Advertisement

ENVIRONMENT : U.S. Weighs Its Position on Drilling in Antarctic

Share
TIMES STAFF WRITER

Should man be allowed to drill for oil and gas in the Antarctic?

That question hangs in the balance as the United States and 25 other major industrial nations prepare to confront whether to ban mineral exploration on the continent and in its adjacent waters.

The other nations, arguing that any serious drilling would quickly ruin the wild, pristine Antarctic, are pushing to bar the exploration for minerals for at least 50 years, a compromise from an earlier position in which they had sought a permanent prohibition.

But the Bush Administration, itself divided over the issue, has been insisting on a far-shorter embargo, followed by government regulation of activities in the region. A 50-year ban may prove far too long--assuming the technology improves, it contends.

Advertisement

“We don’t believe that we should foreclose forever the possibility of some future generation making a decision to allow mining under required safe conditions,” Assistant Secretary of State Curtis (Buff) Bohlen told a congressional committee.
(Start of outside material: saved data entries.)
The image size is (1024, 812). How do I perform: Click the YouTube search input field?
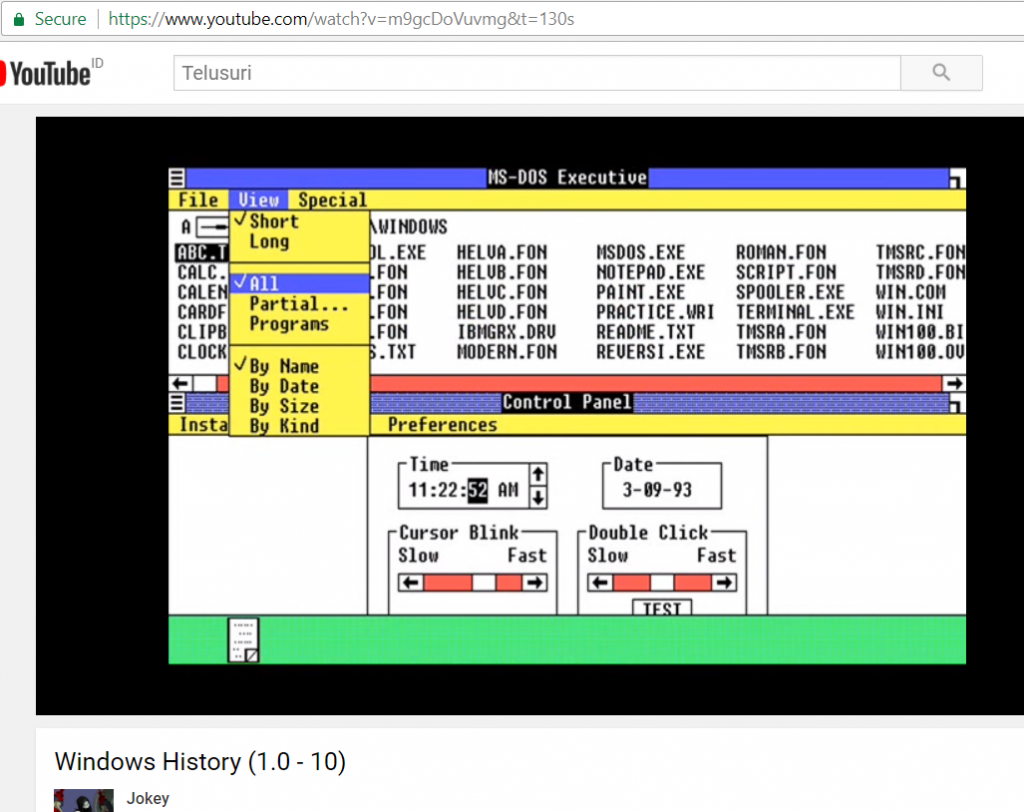tap(537, 73)
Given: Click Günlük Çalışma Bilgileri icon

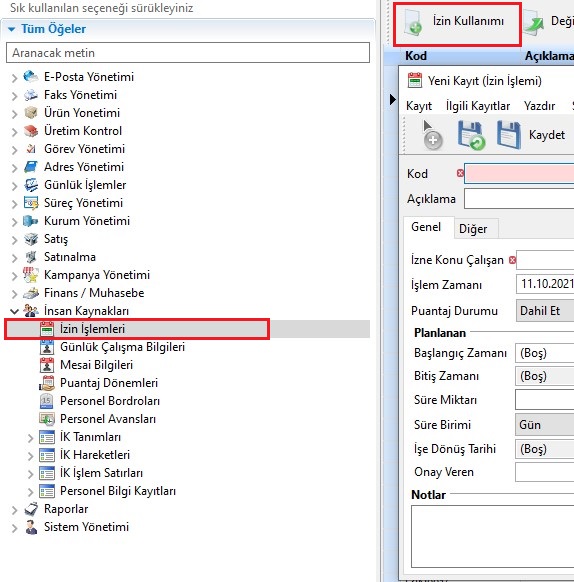Looking at the screenshot, I should coord(47,347).
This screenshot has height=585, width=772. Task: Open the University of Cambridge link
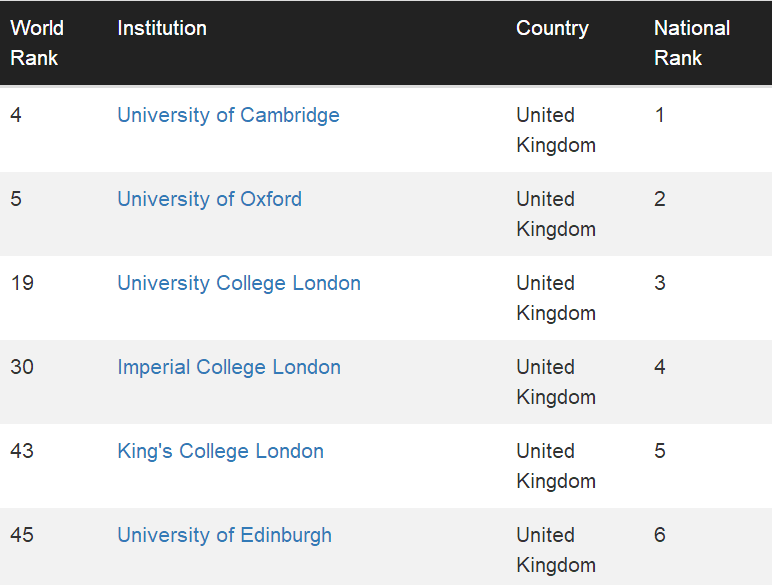pyautogui.click(x=228, y=115)
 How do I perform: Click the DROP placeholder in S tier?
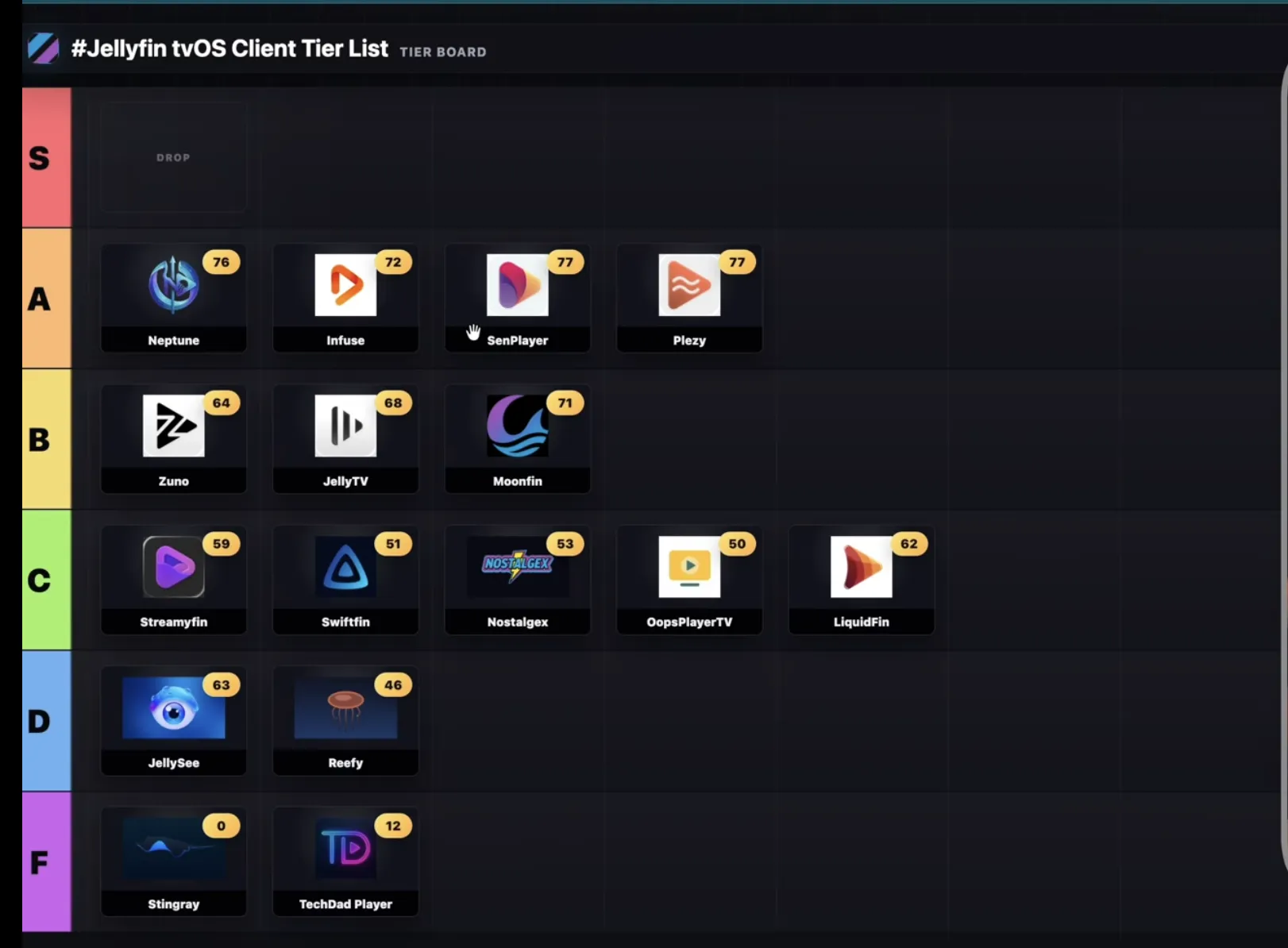click(x=173, y=157)
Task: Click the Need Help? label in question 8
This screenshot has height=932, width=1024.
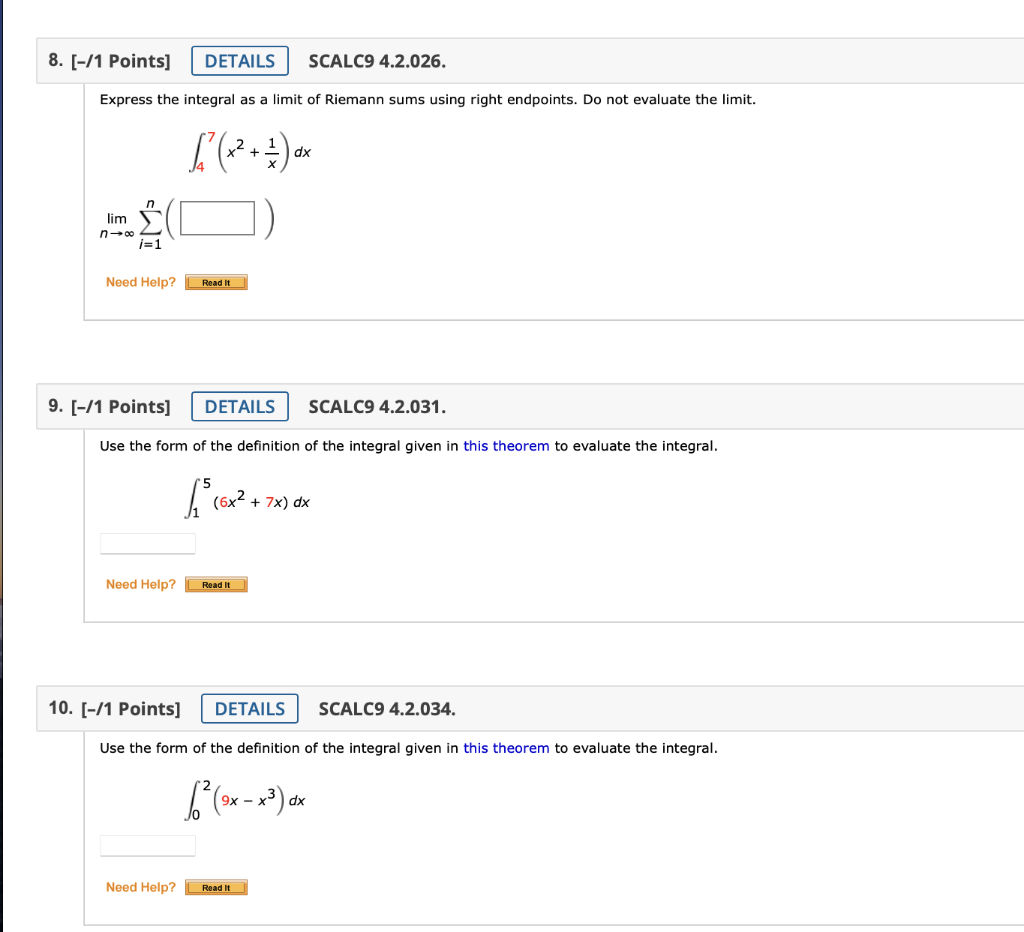Action: coord(140,282)
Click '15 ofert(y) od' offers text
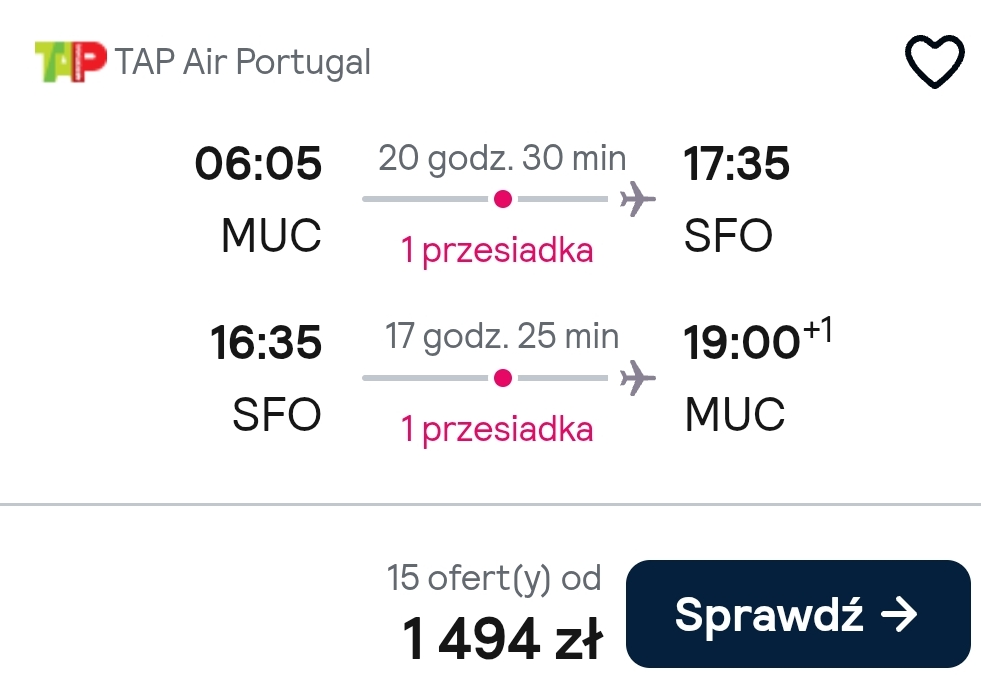This screenshot has width=981, height=688. pyautogui.click(x=494, y=578)
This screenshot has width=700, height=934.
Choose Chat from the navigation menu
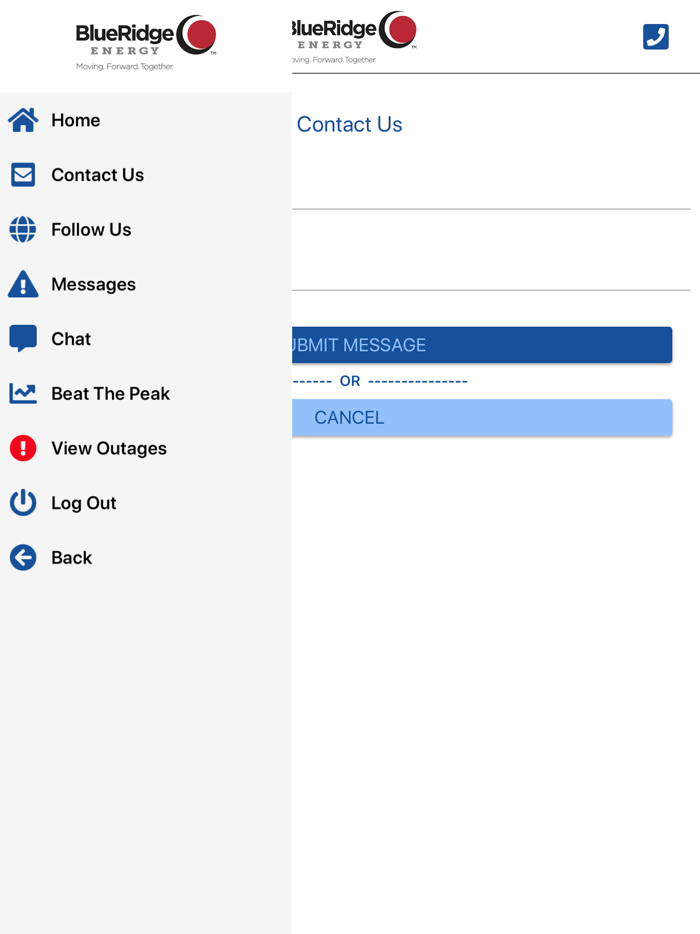pos(71,338)
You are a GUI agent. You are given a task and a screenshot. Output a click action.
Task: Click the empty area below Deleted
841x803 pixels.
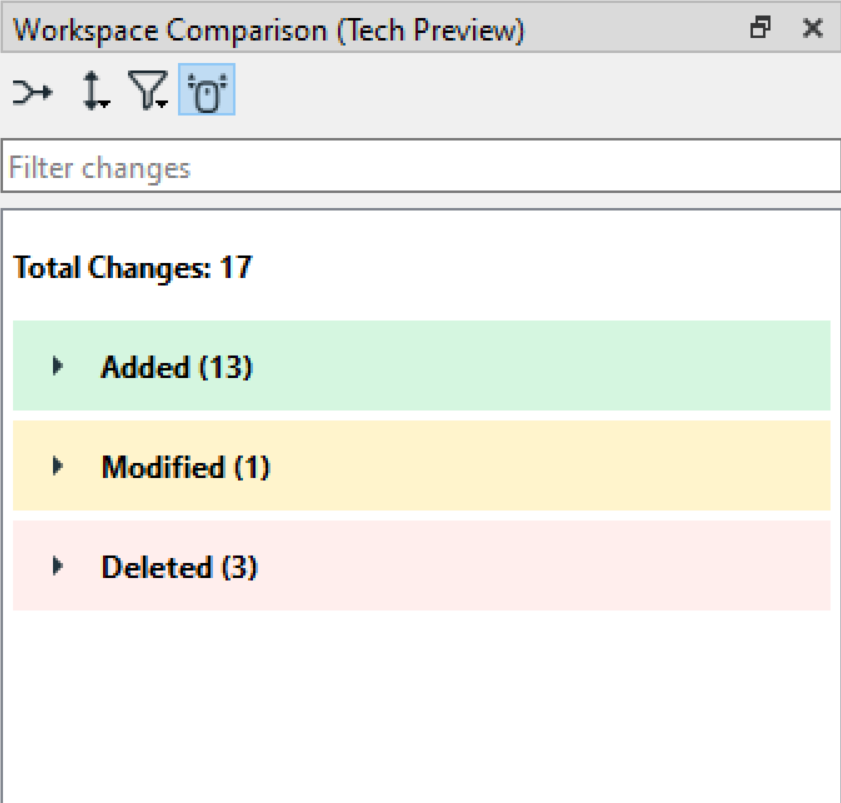point(420,710)
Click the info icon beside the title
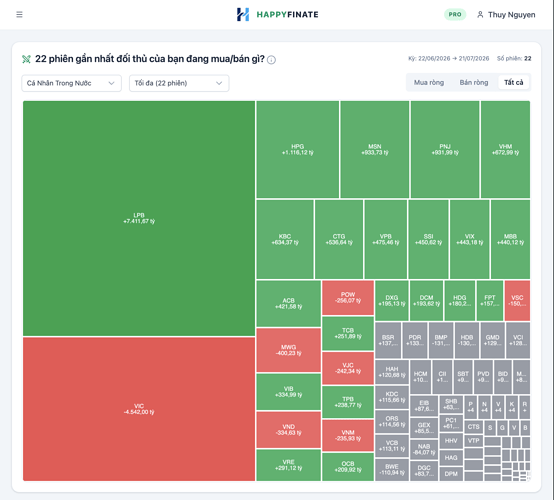The height and width of the screenshot is (500, 554). tap(271, 60)
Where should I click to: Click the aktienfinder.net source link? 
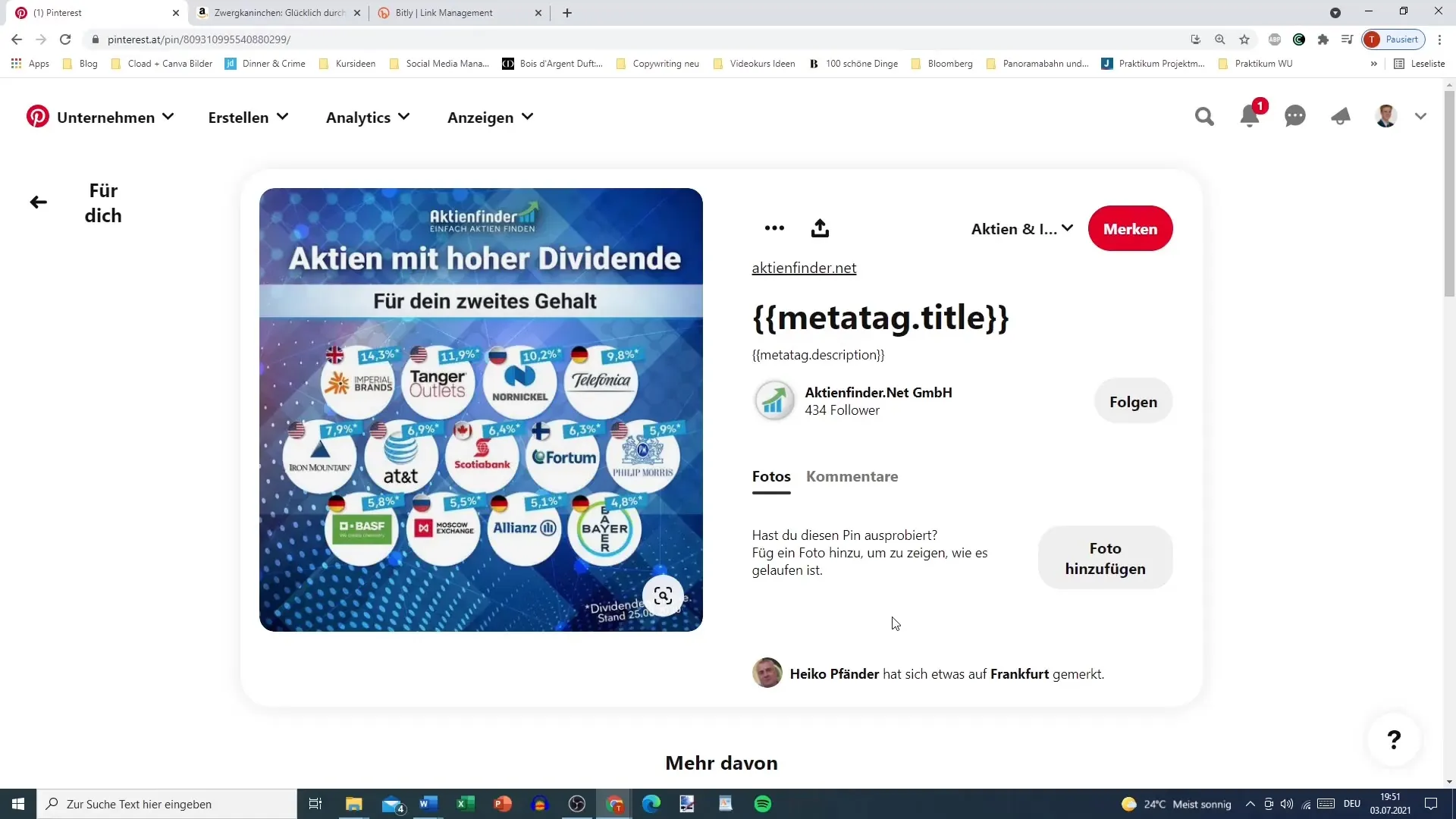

The debate is expected to come to a head next week, when the United States and 11 other countries that signed a preliminary accord, along with 14 more that are conducting research programs on the continent, are slated to meet in Madrid hoping to adopt tough new prohibitions.

At this point, the United States is the only holdout. Until April, Britain also had opposed making any ban indefinite, but after a meeting of potential signatories London changed its stand, leaving Washington isolated on the issue.

The Bush Administration currently is taking a second look at the U.S. position. A high-level interagency panel is conducting an accelerated review of the issue, and hopes to have a firm position hammered out within a few days.

U.S. officials say the State Department’s Bureau of Economic and Business Affairs has been the chief opponent of joining in the 50-year ban. But almost all sides agree that the question will almost certainly be settled on broader political grounds.

The Monday meeting in Madrid will come almost exactly 30 years after the signing of the first international treaty designed to protect the Antarctic from development--the landmark Antarctic Treaty of 1961.

Advertisement

The pact, which barred military activities in the region and prohibited territorial competition, sought to turn the then-unspoiled Antarctic into a 5.4-million-square-mile scientific and environmental laboratory. But it ended up being far from complete.

Last year, Congress passed a resolution, which President Bush eventually signed, calling for the preservation of Antarctica as a global ecological commons that would be permanently protected from mineral exploration and other kinds of development.

Since then, Sen. Albert Gore Jr. (D-Tenn.), the major sponsor of the measure, has been criticizing the Administration for refusing to agree to a permanent ban, dismissing the Economic Bureau’s position as an “ideological knee-jerk view.”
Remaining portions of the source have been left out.